En effet, dès les premières minutes, on sait qu’on a affaire à un névrosé verbomoteur et égocentrique, le genre macho qui veut une poulette bien roulée, mais qui est plutôt suintant dans son côté. Erik est un gars qui a des opinions sur tout, une solution à chaque problème, mais qui ne fait absolument rien pour les régler… vous voyez le genre?

Nous sommes choyés, c’est cet immonde personnage que nous allons côtoyer durant 1 heure 30! Sérieusement le gars est insupportable dans sa vanité mal placée, c’est d’ailleurs pourquoi sa copine (qui, entre nous, est beaucoup trop bien pour lui) le plaque dès les premières minutes du film après qu’il ait refusé sa demande en mariage.

Ok… et qu’est-ce que tout ça a à voir avec Fantasia?

Ça s’en vient. Dans son désœuvrement et ses déambulations nocturnes, Erik fait de drôles de rencontres. Trop accaparé par ses enjeux personnels, il ne réalise pas qu’un étrange phénomène est en branle et qu’il en fera bientôt partie…

Bien sûr, tout cela ne sera que prétexte pour parler des véritables sujets que désire aborder Tukel : la peur de l’engagement, le refus de se responsabiliser, la surconscience et l’individualisme qui paralyse cette dernière.

Le film est très marrant quoi qu’horripilant à la fois. On déteste vraiment le personnage et pour ma part, je ne souhaitais aucunement que les choses s’arrangent pour lui. Évidemment, le malheur qui lui arrive le rendra sensiblement meilleur. Une preuve de plus du bon fonctionnement de la règle des deux négatifs qui reviennent à un positif.

À la manière des films d’Allen, on aime détester le protagoniste du film, la femme est meilleure que l’homme, mais ne lui résiste pas pour autant et le fantastique vient se mêler du tout sans que l’on cherche à l’expliquer de quelque façon. Monsieur Tukel, votre inspiration trouve une belle résonnance dans votre œuvre.

Au niveau de la facture visuelle, impeccable. La direction artistique a fait un superbe travail pour cette production au budget limité. Les maquillages, éclairages et décors sont parfaitement choisis. On n’y voit que du feu.

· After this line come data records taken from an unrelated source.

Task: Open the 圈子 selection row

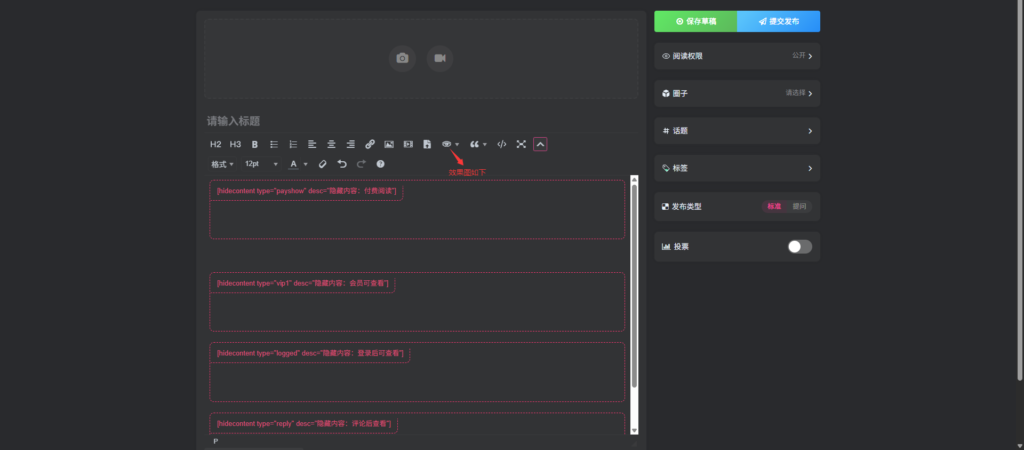Action: (x=737, y=93)
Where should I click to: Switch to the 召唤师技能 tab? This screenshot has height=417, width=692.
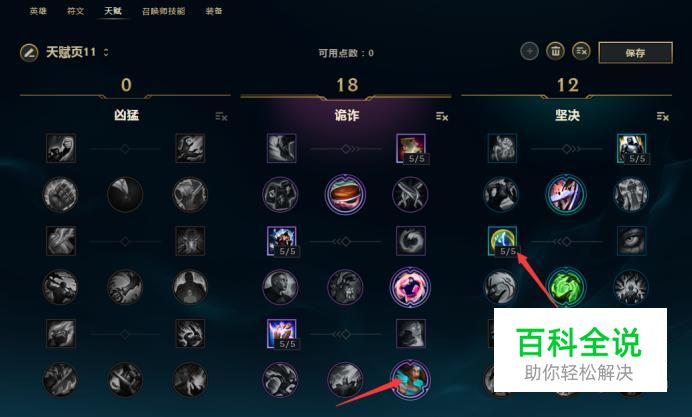click(163, 11)
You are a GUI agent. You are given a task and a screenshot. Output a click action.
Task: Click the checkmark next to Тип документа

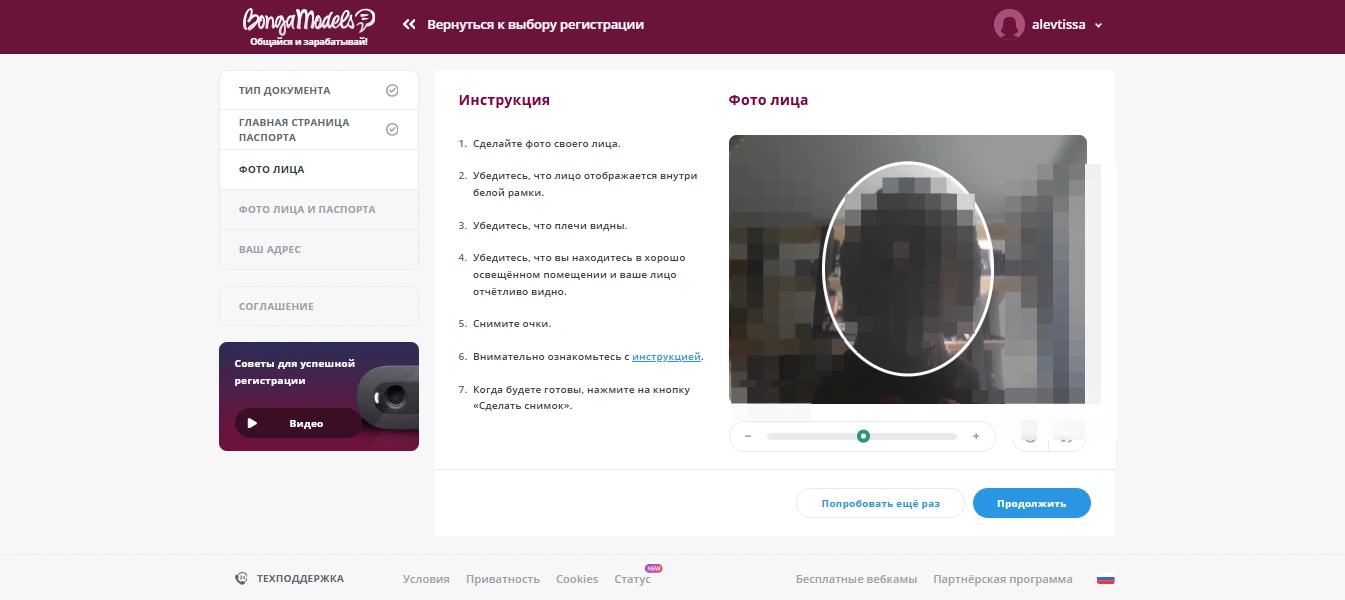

Une seule chose, à trop aimer s’écouter parler, on en oublie parfois d’être subjectif. Outre de nombreuses redondances entre les dialogues, qui étaient calculées et faisaient partie du rythme,  le film avait, à mon sens plusieurs longueurs qui auraient facilement pu être réglées, par exemple, en coupant dans les envolées lyriques du personnage.